When income is generated by an activity that is only partially assisted 
with CDBG funds, the income must be prorated to reflect the percentage 
of CDBG funds used (e.g., a single loan supported by CDBG funds and 
other funds; or a single parcel of land purchased with CDBG funds and 
other funds). Program income includes, but is not limited to, the 
following:
    (i) Proceeds from the disposition by sale or long-term lease of 
real property purchased or improved with CDBG funds, except as provided 
in paragraph (e)(2)(v) of this section;
    (ii) Proceeds from the disposition of equipment purchased with CDBG 
funds;
    (iii) Gross income from the use or rental of real or personal 
property acquired by the unit of general local government or subgrantee 
of the unit of general local government with CDBG funds, less the costs 
incidental to the generation of the income;
    (iv) Gross income from the use or rental of real property, owned by 
the unit of general local government or other entity carrying out a 
CDBG activity that was constructed or improved with CDBG funds, less 
the costs incidental to the generation of the income;
    (v) Payments of principal and interest on loans made using CDBG 
funds, except as provided in paragraph (e)(2)(iii) of this section;
    (vi) Proceeds from the sale of loans made with CDBG funds, less 
reasonable legal and other costs incurred in the course of such sale 
that are not otherwise eligible costs under sections 105(a)(13) or 
106(d)(3)(A) of the Act;
    (vii) Proceeds from the sale of obligations secured by loans made 
with CDBG funds, less reasonable legal and other costs incurred in the 
course of such sale that are not otherwise eligible costs under 
sections 105(a)(13) or 106(d)(3)(A) of the Act;
    (viii) Interest earned on funds held in a revolving fund account;
    (ix) Interest earned on program income pending disposition of the 
income;
    (x) Funds collected through special assessments made against 
nonresidential properties and properties owned and occupied by 
households not of low and moderate income, if the special assessments 
are used to recover all or part of the CDBG portion of a public 
improvement; and
    (xi) Gross income paid to a unit of general local government or 
subgrantee of the unit of general local government from the ownership 
interest in a for-

[[Page 24145]]

profit entity acquired in return for the provision of CDBG assistance.
    (2) ``Program income'' does not include the following:
    (i) The total amount of funds, which does not exceed $35,000 
received in a single year from activities, other than revolving loan 
funds that is retained by a unit of general local government and its 
subgrantees (all funds received from revolving loan funds are 
considered program income, regardless of amount);
    (ii) Amounts generated by activities eligible under section 
105(a)(15) of the Act and carried out by an entity under the authority 
of section 105(a)(15) of the Act;
    (iii) Payments of principal and interest made by a subgrantee 
carrying out a CDBG activity for a unit of general local government, 
toward a loan from the local government to the subgrantee, to the 
extent that program income received by the subgrantee is used for such 
payments;
    (iv) The following classes of interest, which must be remitted to 
HUD for transmittal to the Department of the Treasury, and will not be 
reallocated under section 106(c) or (d) of the Act:
    (A) Interest income from loans or other forms of assistance 
provided with CDBG funds that are used for activities determined by HUD 
to be not eligible under Sec.  570.482 or section 105(a) of the Act, to 
fail to meet a national objective in accordance with the requirements 
of Sec.  570.483, or to fail substantially to meet any other 
requirement of this subpart or the Act;
    (B) Interest income from deposits of amounts reimbursed to a 
state's CDBG program account prior to the state's disbursement of the 
reimbursed funds for eligible purposes; and
    (C) Interest income received by units of general local government 
on deposits of grant funds before disbursement of the funds for 
activities, except that the unit of general local government may keep 
interest payments of up to $100 per year for administrative expenses 
otherwise permitted to be paid with CDBG funds.
    (v) Proceeds from the sale of real property purchased or improved 
with CDBG funds, if the proceeds are received more than 5 years after 
expiration of the grant agreement between the state and the unit of 
general local government.
    (3) * * *
    (i) Program income paid to the state.

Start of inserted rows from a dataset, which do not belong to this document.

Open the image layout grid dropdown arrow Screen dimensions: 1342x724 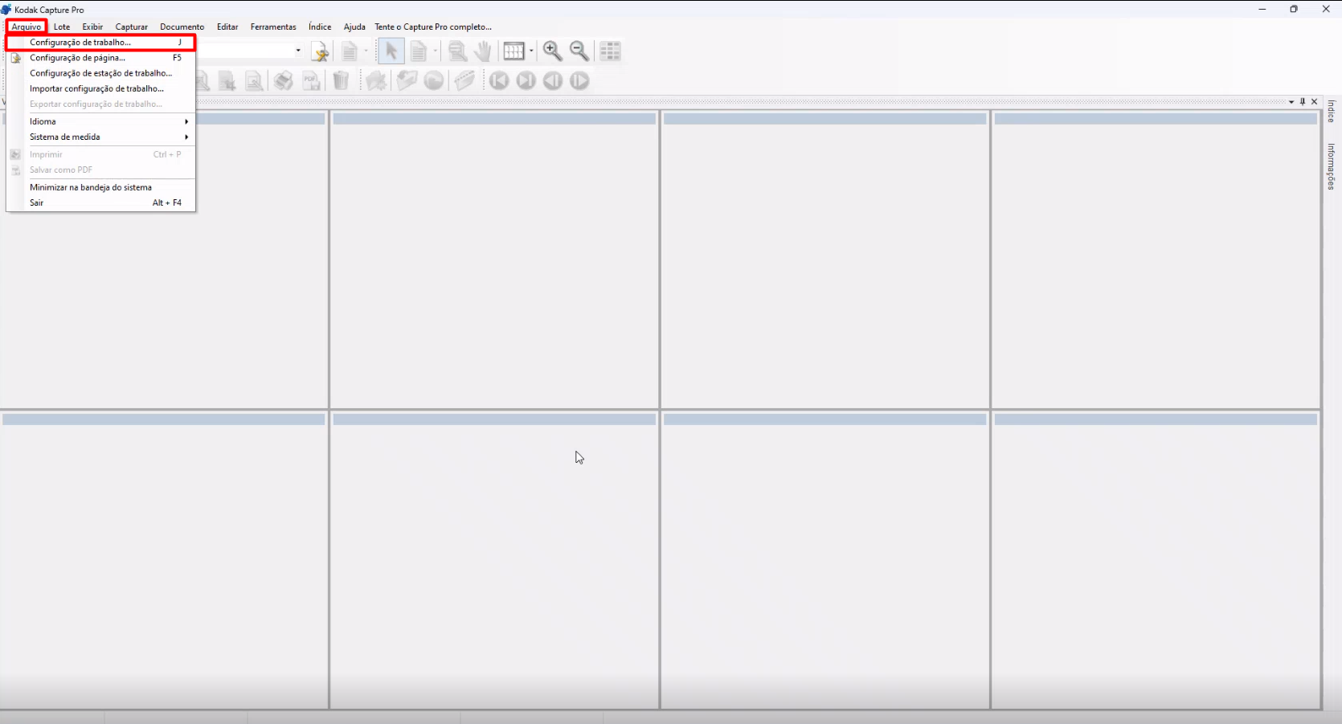pyautogui.click(x=531, y=51)
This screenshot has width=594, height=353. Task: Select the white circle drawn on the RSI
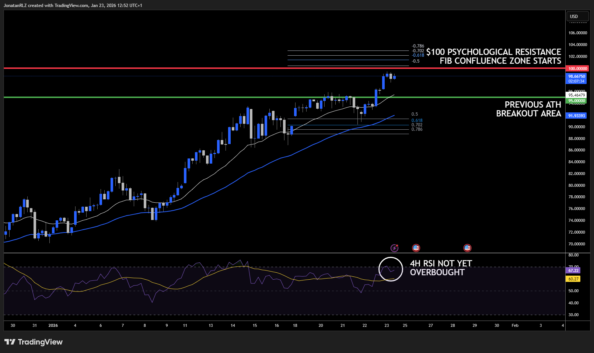[x=391, y=258]
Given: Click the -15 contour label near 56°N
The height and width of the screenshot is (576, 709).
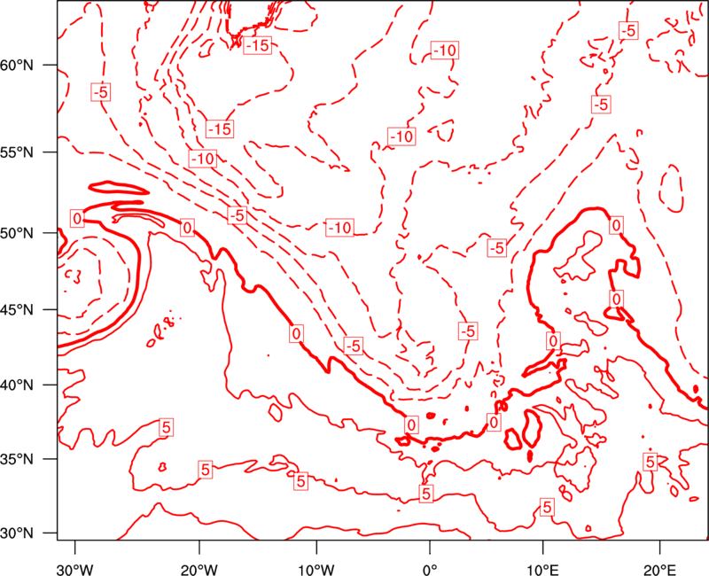Looking at the screenshot, I should [x=219, y=129].
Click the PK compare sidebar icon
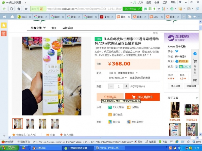The image size is (202, 151). (195, 80)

Except as described in 
paragraph (e)(3)(ii)(A) of this section, the state may require the unit 
of general local government that receives or will receive program 
income to return the program income to the state. Program income that 
is paid to the state is treated as additional CDBG funds subject to the 
requirements of this subpart. Except for program income retained and 
used by the state for administrative costs or technical assistance 
under paragraph (a) of this section, program income paid to the state 
must be distributed to units of general local government in accordance 
with the method of distribution in the action plan under Sec.  
91.320(k)(1)(i) of this title that is in effect at the time the program 
income is distributed. To the maximum extent feasible, the state must 
distribute program income before it makes additional withdrawals from 
the Department of the Treasury, except as provided in paragraph (f) of 
this section.
    (ii) Program income retained by a unit of general local government. 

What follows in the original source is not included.